When I got up this morning, I took two Ex-Lax in addition to my Prozac. I can't get off the john, but I feel good about it.

If it is all the same to you, I won't be coming in to work.

The voices told me to clean all the guns today.

I can't come in to work today because I'll be stalking my previous boss, who

fired me for not showing up for work. Okay?

I have a rare case of 48-hour projectile leprosy, but I know we

have that deadline to meet...

I am stuck in the blood pressure machine down at the Food Giant.

I'm feeling a little disgruntled this morning. You want I should come in?

Yes, I seem to have contracted some attention-deficit disorder and, hey, how

about them Skins, huh?
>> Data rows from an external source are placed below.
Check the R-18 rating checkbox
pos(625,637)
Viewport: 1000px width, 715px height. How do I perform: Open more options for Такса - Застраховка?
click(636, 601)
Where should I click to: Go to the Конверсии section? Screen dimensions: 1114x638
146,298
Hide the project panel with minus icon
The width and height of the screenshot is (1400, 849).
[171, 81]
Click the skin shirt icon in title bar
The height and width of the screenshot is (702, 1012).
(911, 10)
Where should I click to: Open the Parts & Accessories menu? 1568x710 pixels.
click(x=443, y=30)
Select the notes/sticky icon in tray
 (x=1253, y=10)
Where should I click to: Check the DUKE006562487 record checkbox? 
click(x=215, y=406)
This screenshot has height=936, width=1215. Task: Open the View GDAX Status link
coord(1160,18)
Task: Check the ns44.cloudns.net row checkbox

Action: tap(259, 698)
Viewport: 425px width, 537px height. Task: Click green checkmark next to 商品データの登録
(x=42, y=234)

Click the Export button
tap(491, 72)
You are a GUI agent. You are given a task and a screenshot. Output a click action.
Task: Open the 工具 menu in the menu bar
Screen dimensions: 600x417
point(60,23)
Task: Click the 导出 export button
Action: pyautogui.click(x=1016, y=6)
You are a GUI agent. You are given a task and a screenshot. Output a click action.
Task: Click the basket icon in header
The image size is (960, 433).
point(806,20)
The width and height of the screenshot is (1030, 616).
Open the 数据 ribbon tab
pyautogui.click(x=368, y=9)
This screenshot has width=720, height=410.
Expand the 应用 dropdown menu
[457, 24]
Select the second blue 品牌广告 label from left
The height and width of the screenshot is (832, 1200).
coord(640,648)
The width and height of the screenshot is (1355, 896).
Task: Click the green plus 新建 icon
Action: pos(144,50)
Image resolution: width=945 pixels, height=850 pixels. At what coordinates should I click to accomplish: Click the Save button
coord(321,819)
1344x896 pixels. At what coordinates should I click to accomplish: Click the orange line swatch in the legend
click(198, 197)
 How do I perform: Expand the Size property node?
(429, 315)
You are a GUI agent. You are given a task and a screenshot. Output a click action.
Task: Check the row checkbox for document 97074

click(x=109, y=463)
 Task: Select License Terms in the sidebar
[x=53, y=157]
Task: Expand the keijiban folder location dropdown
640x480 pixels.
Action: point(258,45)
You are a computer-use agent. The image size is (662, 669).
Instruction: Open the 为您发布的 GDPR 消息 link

So, I won't be able to, yes, could I help you? No, no,

I'll be sticking with Sprint, but thank you for calling.

Constipation has made me a walking time bomb.

I just found out that I was switched at birth. Legally, I shouldn't come to

work knowing my employee records may now contain false information.

My mother-in-law has come back as one of the Undead and we must track her to her

coffin to drive a stake through her heart and give her eternal peace. One day should do it.

The psychiatrist said it was an excellent session. He even gave

me this jaw restraint so I won't bite things when I am startled.

I can't come in because the deadline is Monday and, so far, I only have

seven different fun things to do with a barrel of snot.

The dog ate my car keys. We're going to hitchhike to the vet.

I prefer to remain an enigma.

I can't come to work today because the EPA has determined that my house is

completely surrounded by wetlands and I have to arrange for helicopter transportation.

I refuse to travel to my job in the District until there is a commuter tax.

I insist on paying my fair share.

I've used up all my sick days...so I'm calling in dead!